Ambisonics 101
- What Is 3D Audio?
- What Is Ambisonics?
- Ambisonics vs. Stereo
- What Is B-Format?
- Signal Flow at a Glance
- Typical Setups
- Headphones vs. Loudspeakers
- How is Ambisonics Different from Immersive Audio, Dolby Atmos, and Spatial Audio?
- Where To Start at ICST
- Ambisonic Microphones — A Practical Introduction
- Ambisonics Glossary (Quick Reference)
1. What Is 3D Audio?
3D audio is the general term for sound that is perceived not only left and right, but also in front, behind, above, below, and in depth. Instead of a flat stereo image, it creates the impression of a surrounding acoustic space.
Ambisonics is one specific way to produce and store 3D audio. Other approaches include binaural audio for headphones and object-based formats such as Dolby Atmos. In that sense, 3D audio is the broader category, and Ambisonics is one method within it.
Two short listening examples:
2. What Is Ambisonics?
Ambisonics is a format-agnostic method for describing a spatial 3D sound field. Instead of mixing directly for a fixed loudspeaker layout, you work with a spatial representation that can later be rendered for different playback systems.
3. Ambisonics vs. Stereo
Stereo is familiar: two channels, left and right. It creates the illusion of sounds positioned along a horizontal line between two speakers. Add a centre channel and surrounds, and you get 5.1 or 7.1 — but each time you change the loudspeaker layout, you have to re-mix from scratch.
Ambisonics takes a different approach. Instead of mixing directly for a speaker layout, you first encode the spatial sound field as B-format (see section 3 below). That representation captures where sound comes from across the full 3D sphere — left, right, front, back, above, below. The decoding to actual speakers happens later, and the same file can be decoded for completely different setups without touching the mix.
| Stereo | Ambisonics | |
|---|---|---|
| Channels | 2 (L / R) | 4 – 64+ (B-format) |
| Spatial range | Left–right line | Full sphere (360° × 180°) |
| Speaker dependency | Fixed to layout at mix time | Decoded to any layout later |
| Re-use | New mix per setup | One B-format file → many setups |
| Typical use | Music, broadcast, everyday listening | Art, research, installation, live, film |
When does stereo make more sense? For most music distribution, podcasts, and broadcast, stereo remains the standard — it is compatible with every playback system and requires no special tools. Ambisonics pays off when the spatial dimension of sound matters artistically or technically, or when you need a single master file that can serve multiple playback contexts.

### Dataset section

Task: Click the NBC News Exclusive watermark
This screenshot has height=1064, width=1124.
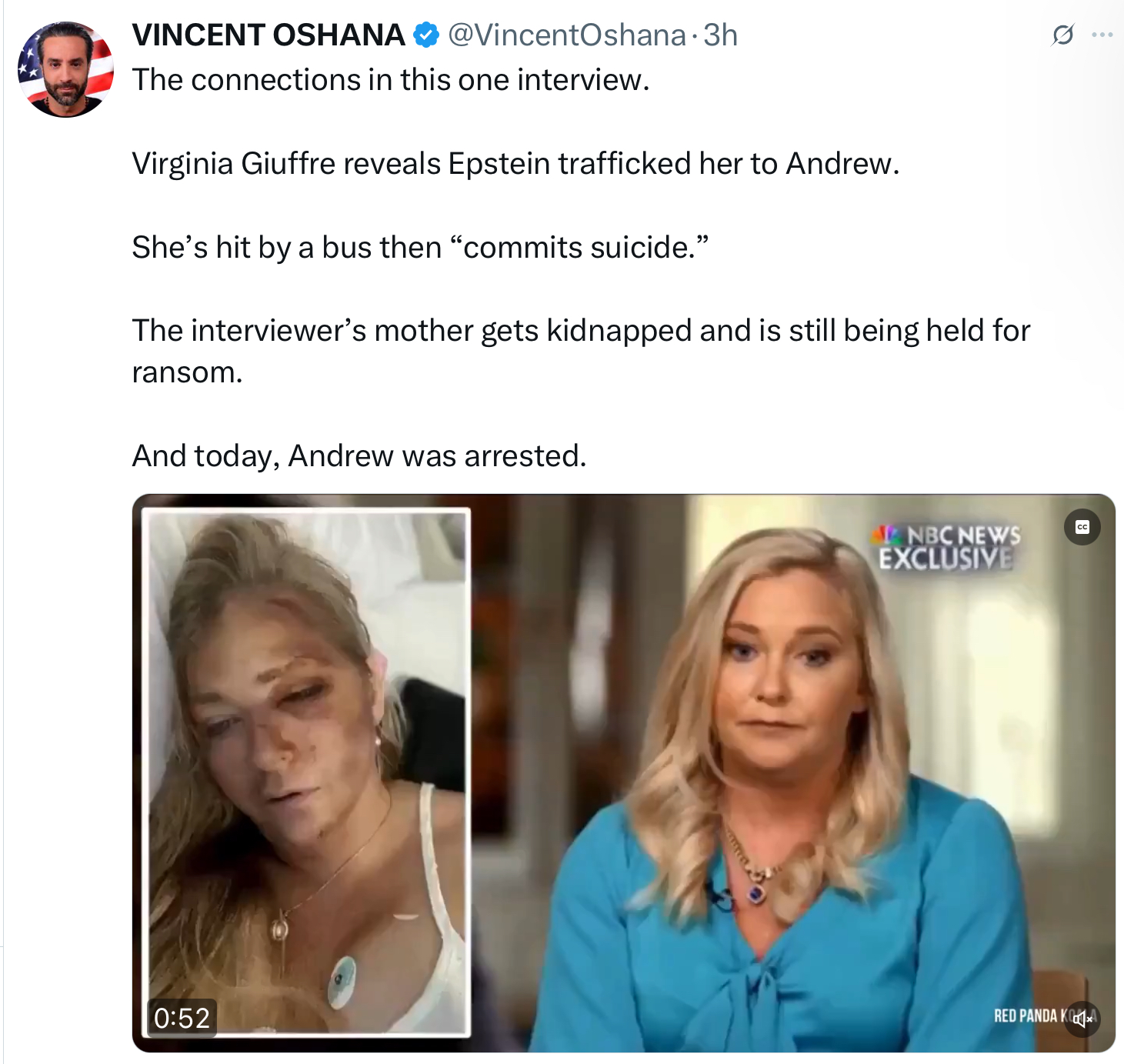Action: click(x=950, y=548)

### Task directions
Reproduce the stretch of the Ambisonics text from "3D audio is the general" through "method within it.", word for word.

### Written response
3D audio is the general term for sound that is perceived not only left and right, but also in front, behind, above, below, and in depth. Instead of a flat stereo image, it creates the impression of a surrounding acoustic space.
Ambisonics is one specific way to produce and store 3D audio. Other approaches include binaural audio for headphones and object-based formats such as Dolby Atmos. In that sense, 3D audio is the broader category, and Ambisonics is one method within it.